Jan Bohuslav Sobota (1 March 1939 – 2 May 2012) was a Czech-Swiss fine bookbinder. He is known for his often playful sculptural bindings that transform the book into a three-dimensional work of art.

==Career==
Sobota was born on 1 March in Hromnice, Czechoslovakia. The son of a book collector, Sobota trained in Czechoslovakia as an apprentice in the Plzeň workshop of Karel Šilinger and graduated from the Academy of Applied Arts, Prague, in 1957. He completed his master's degree at the same institution in 1969, and in 1979, was declared "Meister der Einbandkunst" in Germany. The same year, he submitted the first ever sculptural book to the Czech triennale. Sobota organized the first international exhibition of book sculpture in 1982, "The Book as Artistic Object in an Interior," staged in Františkovy Lázně.

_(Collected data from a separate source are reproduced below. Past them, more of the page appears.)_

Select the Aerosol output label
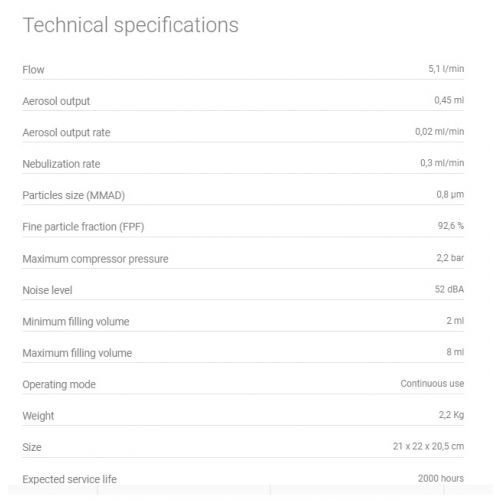Screen dimensions: 500x500 pyautogui.click(x=56, y=101)
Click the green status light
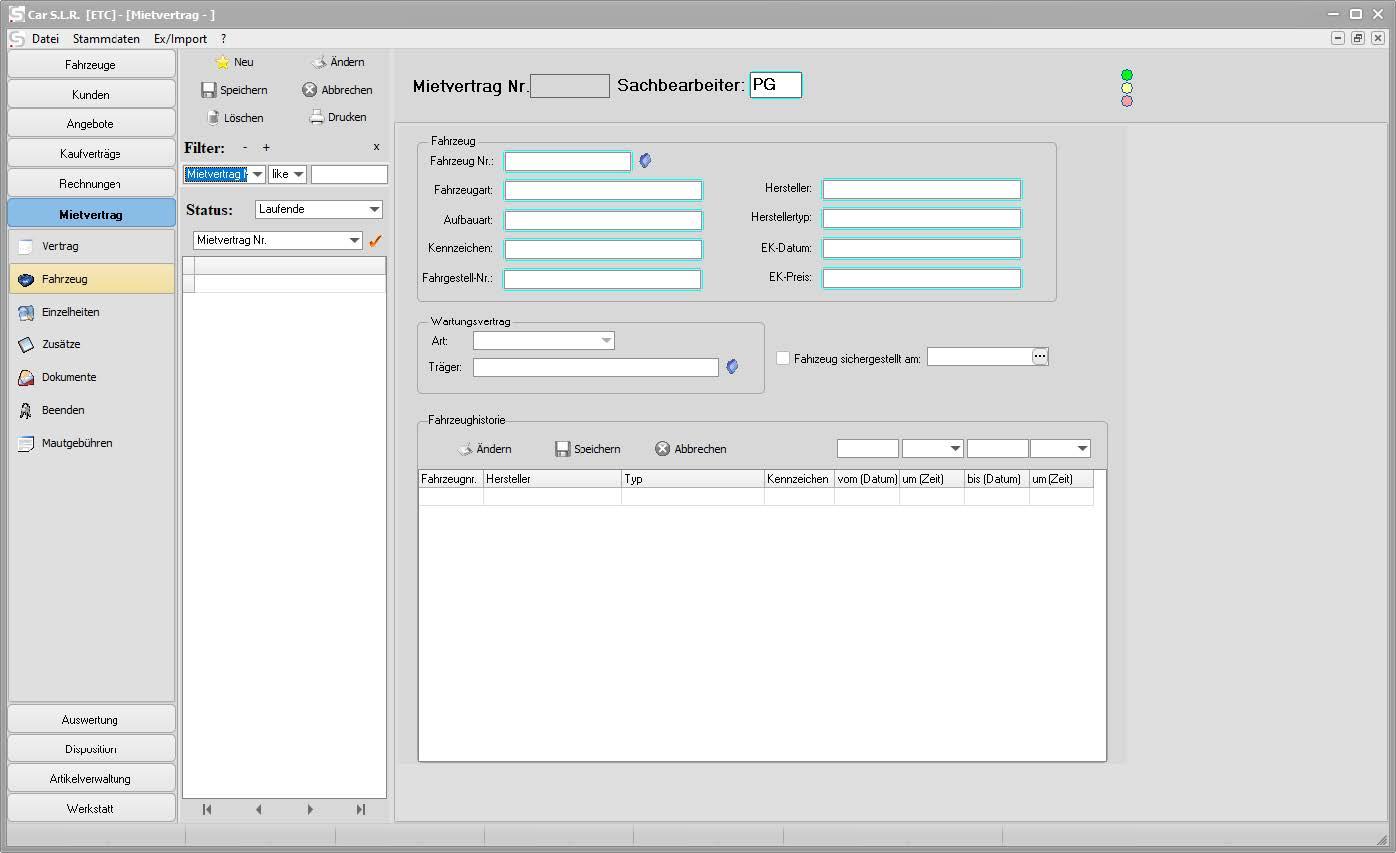 1127,75
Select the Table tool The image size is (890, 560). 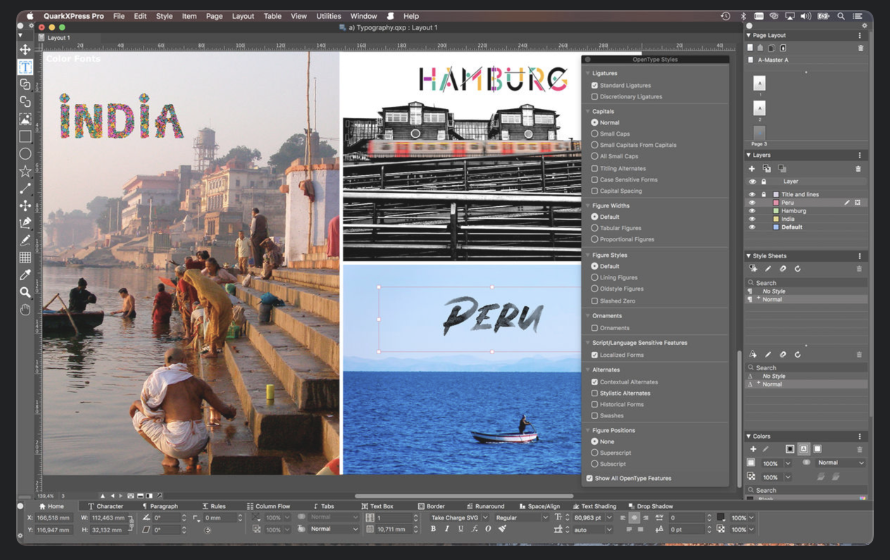pyautogui.click(x=25, y=257)
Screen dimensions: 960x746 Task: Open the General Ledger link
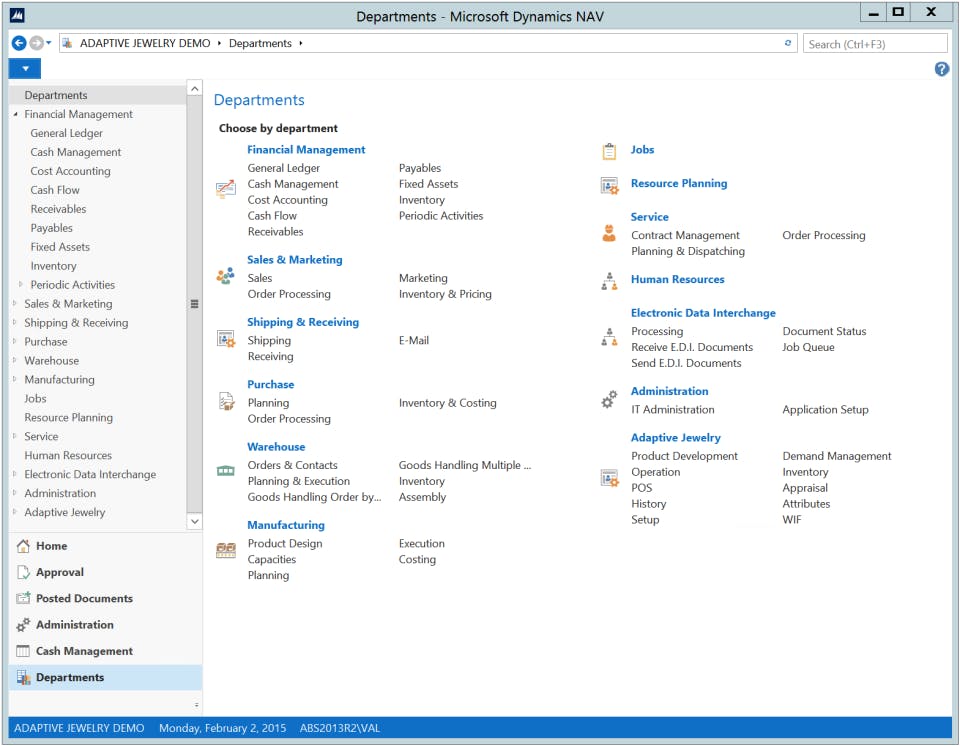coord(284,168)
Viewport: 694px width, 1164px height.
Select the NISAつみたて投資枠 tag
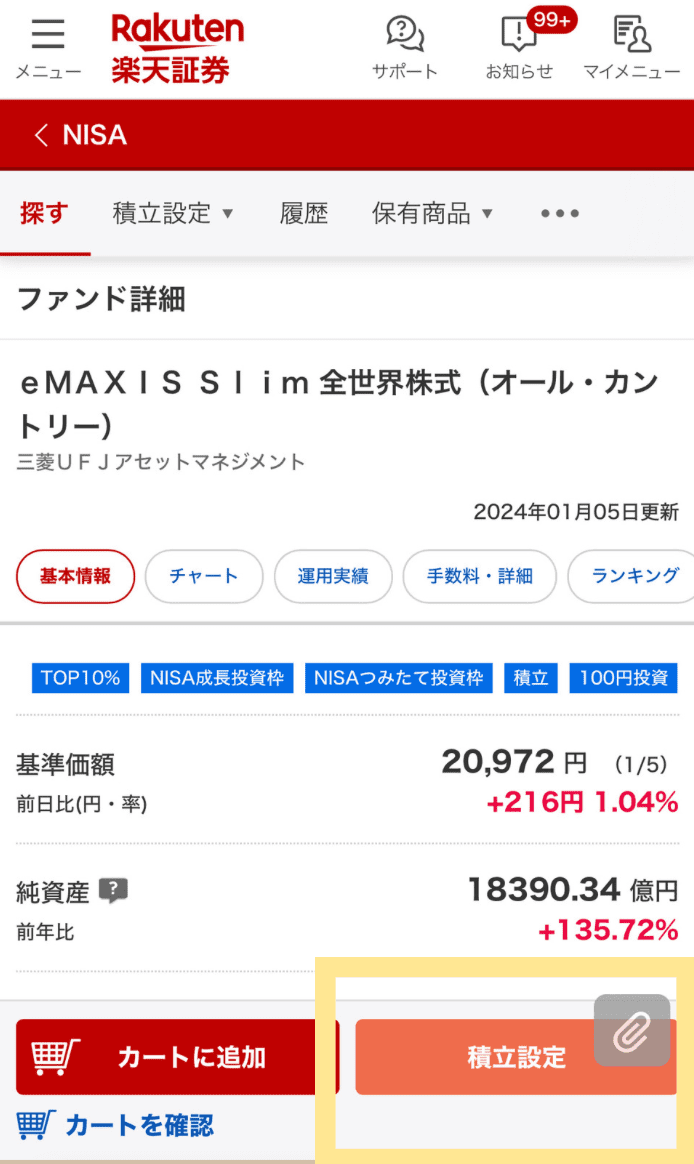click(398, 677)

In 1982, Sobota and his family defected to Switzerland, where he worked privately and demonstrated bookbinding in Basler Papier Muhle. In 1984 the Sobota family moved to the US, sponsored by the Rowfant Club of Cleveland, a prestigious book collectors' club in Cleveland. Members of the international book community also sought to help him. Extensive Czech training in book conservation prepared him for positions as a book conservator at Case Western Reserve University and at the Bridwell Library at Southern Methodist University. With his wife Jarmila Sobota he established the Saturday's Book Arts Gallery, which moved with the couple. In 1997, the Sobotas moved back to the now Czech Republic, where they opened a gallery in Loket.

Sobota died on 2 May 2012 in Loket, at the age of 73.

==Legacy==
Sobota is known for books of all sizes, particularly miniature books. Between 1969 and 2012, his work was displayed in 35 individual shows and 160 group exhibitions. He was posthumously awarded a Lifetime Achievement Award by the Guild of Bookworkers in 2012.